What Is a Cardio Scan? How It Works and Who Needs One

A cardio scan, most commonly referring to a coronary artery calcium (CAC) scan, is a quick CT scan that detects calcium buildup in the arteries supplying your heart. The scan takes pictures of your coronary arteries to find early signs of plaque, a mix of calcium, fat, and other substances that narrows blood vessels and leads to heart disease. The key benefit is timing: it can reveal coronary artery disease before you have any symptoms, giving you and your doctor a window to act.

What the Scan Actually Measures

Your heart’s arteries can accumulate plaque over years without causing chest pain or shortness of breath. As plaque hardens, calcium deposits form within it. A coronary calcium scan uses a series of low-dose X-rays (CT imaging) to photograph your heart’s arteries and spot those calcium deposits. The more calcium present, the more plaque has built up, and the higher your risk of a future heart attack.

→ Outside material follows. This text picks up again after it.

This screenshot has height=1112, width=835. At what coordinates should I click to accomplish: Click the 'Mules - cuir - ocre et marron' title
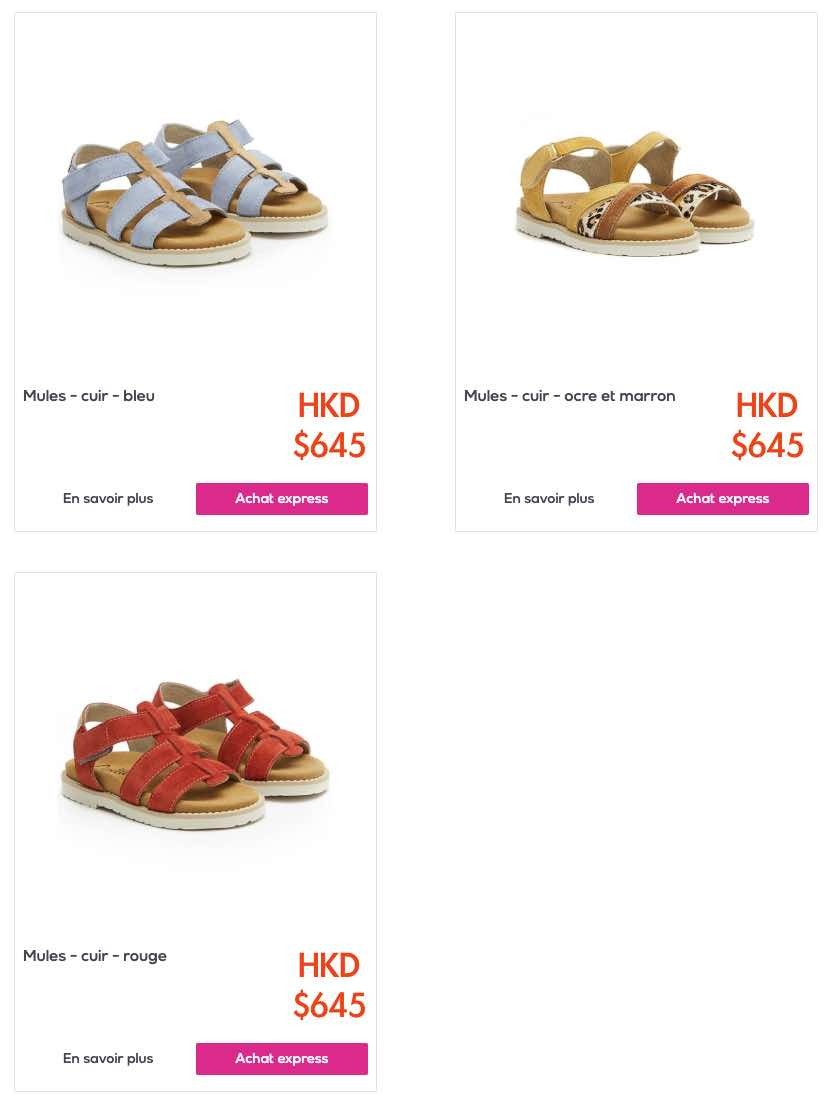click(570, 396)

The scan doesn’t require any injected dye or contrast. It’s a straightforward, non-invasive test that typically takes about 10 to 15 minutes. The radiation exposure is low, around 1 to 2 millisieverts, which is roughly comparable to a mammogram.

Understanding Your Score

After the scan, you receive a number called a calcium score (also known as an Agatston score). A score of zero means no detectable calcium in your coronary arteries, which is a strong indicator of low heart disease risk. As the number climbs, so does your risk.

The numbers carry real weight. A large study published in the New England Journal of Medicine found that people with scores between 101 and 300 had nearly 8 times the risk of a coronary event compared to those with no calcium. Scores above 300 raised that risk by a factor of almost 10. Even smaller increases matter: each time the calcium score doubled, the probability of a major coronary event rose by roughly 25%. These findings held across different racial and ethnic groups, with a doubling of the score increasing risk of any coronary event by 18 to 39% depending on the population studied.

Who Should Get One

A calcium scan isn’t recommended for everyone. It’s most useful for people whose heart disease risk falls in a gray zone, where standard risk factors like cholesterol, blood pressure, and family history don’t paint a clear enough picture. The 2019 ACC/AHA guidelines on cardiovascular prevention recommend calcium scoring for adults whose estimated 10-year risk of a cardiovascular event lands between 5% and 20%. That covers both borderline and intermediate risk groups.

Several international cardiology societies echo this guidance. Canadian guidelines advise the scan for adults 40 and older at intermediate risk, plus younger adults with a strong family history of early heart disease. Australian and New Zealand guidelines extend the recommendation to adults aged 45 to 75 at intermediate risk and to people with diabetes between ages 40 and 60. The common thread: the scan is most valuable when your risk profile is uncertain and a concrete number could change the treatment plan.

If you’re already at high risk (established heart disease, very high cholesterol, or diabetes with other risk factors), the scan likely won’t change your treatment. And if you’re young with no risk factors, there’s little calcium to find.

Calcium Scan vs. CT Angiography

A basic calcium score scan and a coronary CT angiography (CTA) are related but different tests. The calcium scan detects only calcified plaque, the hard, mineral-dense deposits. It’s inexpensive, fast, and doesn’t require contrast dye. A CT angiography goes further: it uses injected contrast to visualize both calcified and non-calcified (soft) plaque, and it shows how much the arteries have narrowed.

Soft plaque matters because certain types of it are more likely to rupture and trigger a heart attack. CT angiography can identify high-risk plaque features like abnormal artery remodeling and low-density deposits that a standard calcium scan would miss entirely. Your doctor might recommend a CTA if your symptoms or calcium score suggest the need for a more detailed look at your arteries.

What to Expect During the Test

Preparation is minimal. You’ll typically be asked to avoid caffeine for a few hours beforehand, since caffeine can raise your heart rate and affect image quality. No fasting is usually required. During the scan, you lie on a table that slides into the CT machine. Sensors are placed on your chest to synchronize the images with your heartbeat. You’ll be asked to hold your breath for a few seconds at a time while the scanner captures images. The entire process, from arriving to walking out, is usually under 30 minutes.

Cost and Insurance Coverage

Here’s the frustrating part: despite strong clinical evidence supporting its use, nearly all insurance payers, including Medicare, still deny coverage for calcium scoring when it’s used for primary prevention in people without symptoms. The American Heart Association has called on insurers to change this policy, noting that cost barriers disproportionately reduce access for women, Black individuals, and people in lower-income areas.

The good news is that many hospitals and imaging centers have responded by dropping their prices significantly. Out-of-pocket costs at these facilities typically range from $50 to $100, making it one of the more affordable cardiac tests available. If your doctor recommends one and insurance won’t cover it, it’s worth asking about self-pay pricing, which is often much lower than the listed rate.